New Rockford, Connecticut
Patrick Cairney lay flat on his stomach. The long blades of grass around him were coated with a thin film of ice. Overhead, the branches of bare trees were illuminated by a weak sun, a frosted disc with no colour. Cairney edged forward through the grass until he could go no further because the hill became sheer suddenly, a grassy cliff, a long drop to the road below. He blinked into the sun.
He’d seen such a sun before and he remembered it, remembered participating in a raid with Libyans inside the border of Chad. Twenty men, himself included, had attacked a convoy of trucks about two hundred miles from Sebra, the last Libyan command post before Chad territory. It was a dawn attack, filled with surprise. The Chad drivers, their trucks loaded with old machine-guns, had been travelling straight into the sun and they hadn’t seen the small force descend on them, weapons blazing. It was over in a matter of minutes, and what Cairney recalled best was the sense of anti-
climax after the long night of anticipation.
He peered across the road below at the big house, which was located at the end of a narrow driveway. It was a sprawling house, additions made here and there with no particular theme in mind.
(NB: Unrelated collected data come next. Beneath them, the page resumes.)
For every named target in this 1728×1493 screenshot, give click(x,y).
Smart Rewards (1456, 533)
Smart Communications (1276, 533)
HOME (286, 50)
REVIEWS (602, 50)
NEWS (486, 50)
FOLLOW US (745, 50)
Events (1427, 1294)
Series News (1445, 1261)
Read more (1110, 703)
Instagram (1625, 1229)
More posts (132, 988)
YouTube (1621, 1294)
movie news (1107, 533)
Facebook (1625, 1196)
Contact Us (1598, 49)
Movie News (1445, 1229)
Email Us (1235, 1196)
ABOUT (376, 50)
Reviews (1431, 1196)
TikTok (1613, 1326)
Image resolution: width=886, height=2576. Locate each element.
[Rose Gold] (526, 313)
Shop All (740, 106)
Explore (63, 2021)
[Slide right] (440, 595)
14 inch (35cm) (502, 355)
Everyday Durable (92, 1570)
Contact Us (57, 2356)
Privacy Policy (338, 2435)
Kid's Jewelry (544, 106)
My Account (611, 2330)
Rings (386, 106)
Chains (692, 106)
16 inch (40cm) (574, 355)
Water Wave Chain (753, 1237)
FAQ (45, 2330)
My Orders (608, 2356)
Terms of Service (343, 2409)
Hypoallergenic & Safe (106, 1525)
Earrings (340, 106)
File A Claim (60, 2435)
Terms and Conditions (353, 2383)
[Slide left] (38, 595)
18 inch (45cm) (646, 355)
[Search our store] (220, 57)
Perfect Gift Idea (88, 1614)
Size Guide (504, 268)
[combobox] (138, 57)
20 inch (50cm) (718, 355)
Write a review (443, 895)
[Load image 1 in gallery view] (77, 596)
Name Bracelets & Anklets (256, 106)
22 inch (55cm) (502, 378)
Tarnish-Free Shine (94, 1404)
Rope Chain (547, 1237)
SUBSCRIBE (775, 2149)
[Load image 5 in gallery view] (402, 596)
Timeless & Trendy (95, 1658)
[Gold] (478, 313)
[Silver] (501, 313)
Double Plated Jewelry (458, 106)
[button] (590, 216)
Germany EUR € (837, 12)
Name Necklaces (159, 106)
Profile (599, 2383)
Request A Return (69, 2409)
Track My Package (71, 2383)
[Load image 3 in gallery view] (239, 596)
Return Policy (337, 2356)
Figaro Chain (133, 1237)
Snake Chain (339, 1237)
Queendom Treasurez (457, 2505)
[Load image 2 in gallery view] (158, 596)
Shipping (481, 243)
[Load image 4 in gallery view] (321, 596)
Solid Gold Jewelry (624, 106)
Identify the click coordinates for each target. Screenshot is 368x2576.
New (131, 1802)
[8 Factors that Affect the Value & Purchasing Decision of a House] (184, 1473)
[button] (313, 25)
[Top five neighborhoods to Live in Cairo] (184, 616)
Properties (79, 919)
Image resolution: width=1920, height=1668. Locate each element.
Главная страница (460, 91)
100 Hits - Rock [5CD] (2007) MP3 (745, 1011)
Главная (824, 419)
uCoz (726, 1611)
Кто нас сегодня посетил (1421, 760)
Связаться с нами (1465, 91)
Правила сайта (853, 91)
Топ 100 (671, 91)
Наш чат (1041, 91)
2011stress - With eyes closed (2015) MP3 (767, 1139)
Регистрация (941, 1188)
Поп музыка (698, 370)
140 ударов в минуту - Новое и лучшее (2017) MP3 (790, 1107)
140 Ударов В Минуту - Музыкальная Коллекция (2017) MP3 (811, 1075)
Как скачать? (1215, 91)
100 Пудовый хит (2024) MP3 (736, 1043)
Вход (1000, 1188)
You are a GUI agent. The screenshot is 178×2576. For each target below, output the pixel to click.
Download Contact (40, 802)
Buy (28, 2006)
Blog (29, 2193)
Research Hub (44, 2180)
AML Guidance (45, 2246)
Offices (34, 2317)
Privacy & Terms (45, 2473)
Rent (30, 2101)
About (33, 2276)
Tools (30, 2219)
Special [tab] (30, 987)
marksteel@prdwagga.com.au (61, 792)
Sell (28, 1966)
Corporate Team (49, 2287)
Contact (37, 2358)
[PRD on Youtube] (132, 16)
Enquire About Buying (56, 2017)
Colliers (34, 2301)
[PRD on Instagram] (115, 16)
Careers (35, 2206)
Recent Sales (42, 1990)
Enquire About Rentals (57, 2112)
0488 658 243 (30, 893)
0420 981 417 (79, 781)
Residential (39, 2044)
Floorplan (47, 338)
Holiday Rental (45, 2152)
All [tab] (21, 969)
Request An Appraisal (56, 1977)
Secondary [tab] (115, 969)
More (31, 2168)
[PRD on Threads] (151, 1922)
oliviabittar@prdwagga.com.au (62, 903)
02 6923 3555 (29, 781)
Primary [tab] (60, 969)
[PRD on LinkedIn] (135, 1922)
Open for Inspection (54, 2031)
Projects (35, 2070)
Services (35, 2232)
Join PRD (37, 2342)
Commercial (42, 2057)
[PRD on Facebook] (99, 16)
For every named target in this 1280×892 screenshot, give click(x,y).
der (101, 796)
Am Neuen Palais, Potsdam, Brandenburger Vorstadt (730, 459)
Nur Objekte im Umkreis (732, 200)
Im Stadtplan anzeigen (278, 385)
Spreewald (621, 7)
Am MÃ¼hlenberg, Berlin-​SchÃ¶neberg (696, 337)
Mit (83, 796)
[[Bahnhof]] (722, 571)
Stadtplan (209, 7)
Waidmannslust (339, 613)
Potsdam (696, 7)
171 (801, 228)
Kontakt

He brought his binoculars up to his eyes and swept the grounds. A car sat in the driveway. Earlier, a woman had escorted two children into a station wagon and, followed by a pale-blue sedan, had driven down the driveway and vanished along the road. Neither the wagon nor the sedan had returned.
Before coming to New Rockford, Cairney had gone to a newspaper office in Stamford, Connecticut, which had an entire section in its morgue dedicated to the adventures of the Dawson family. America, it appeared, couldn’t get enough of the Dawsons. Tons of newsprint were devoted to Tommy and Kevin and Martha and the daughters. The daughters especially. In the absence of presidential offspring, Kitty and Louise Dawson were the next best thing. They went to a local school. They were ordinary kids, the kids next door. Unspoiled, nicely flawed. Little princesses, the Republic’s answer to the royalty it had cast off two hundred years ago and still pined for.
Cairney assumed that the big dark car was a Secret Service vehicle. The grounds, so far as he could see, offered very little opportunity for any kind of cover. Winter had stripped the trees with the result that anybody travelling up the driveway could be seen clearly from the windows of the house. He realised that if he was to get to Kevin Dawson without being seen he’d have to wait until nightfall. His coat was damp from the grass and his feet were cold. His breath hung on the chill air. This wasn’t going to be a snap. This wasn’t going to be anything simple, like slipping inside Nicholas Linney’s home or mingling with the half-drunk crowds at Jock Mulhaney’s court.
He brought the binoculars back up to his eyes. He saw a tall, dark-haired man get out of the big car and light a cigarette. The man crossed the lawn slowly in front of the house, surveyed the grounds, stubbed his cigarette underfoot, then returned to the car. Cairney lowered the glasses. Nightfall, which was many hours away, many dead hours away, was going to be his only chance. He crawled backwards from the edge of the hill and when the house was no longer in view he stood up, shivering. He was tense, and his sense of solitude strong.